Doossier réalisé lors du cours de société japonaise durant ma licence. Il s’agit d’une fiche de lecture de l’ouvrage : Hikikomori, ces adolescents en retrait,(2014, 216 pages, Paris, éditions Armand Collin), rédigé sous la direction de deux anthropologues, une pédopsychiatre et une psychanalyste : Maïa Fansten, Cristina Figueiredo, Nancy Pionnié-Dax et Natacha Vellut.

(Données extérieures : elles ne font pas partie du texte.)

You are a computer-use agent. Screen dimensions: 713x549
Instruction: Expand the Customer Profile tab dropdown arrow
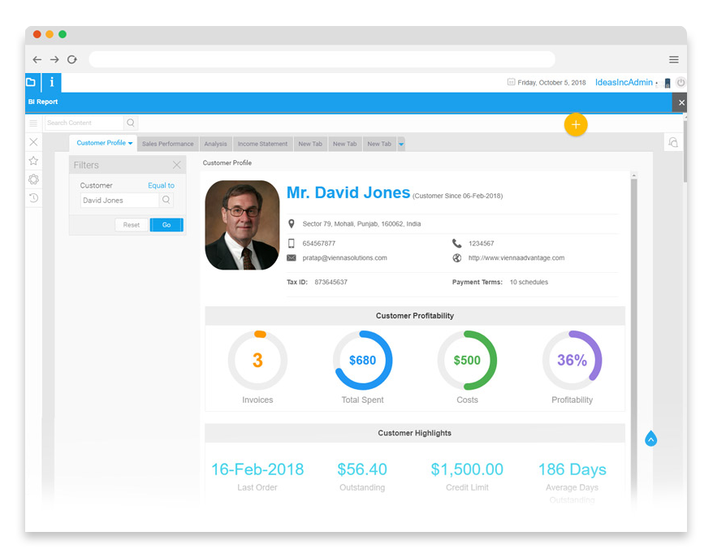[x=130, y=142]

L’ouvrage présente le phénomène hikikomori à travers des réflexions de sociologues, anthropologues, psychologues et psychiatres japonais et français, et grâce à plusieurs cadres d’études réalisées après les années 2000, où l’on prend conscience de ce phénomène, pas seulement au Japon mais dans plusieurs pays du monde. Composé du kanji hiki 引き (se retirer) et kago篭cage (cage, enfermement), le livre nuance le terme d’hikikomori et loin des clichés qu’on peut lui porter, celui de l’adolescent rebelle reclus dans sa chambre et qui n’en sort pas, l’état d’hikikomori est bien plus complexe que cela et résulte d’une véritable souffrance psychique qui découle ensuite sur le physique, dans une époque où l’ère du numérique et des nouvelles technologies a profondément transformé les moyens de communications. Se détournant de leurs proches, ils abandonnent le système scolaire, rompent avec les liens sociaux, et refusent la plupart du temps toute aide de la part des psychologues ou bien de la famille.

Ce dossier tente d’expliquer leur émergence mais aussi leur présence en Europe.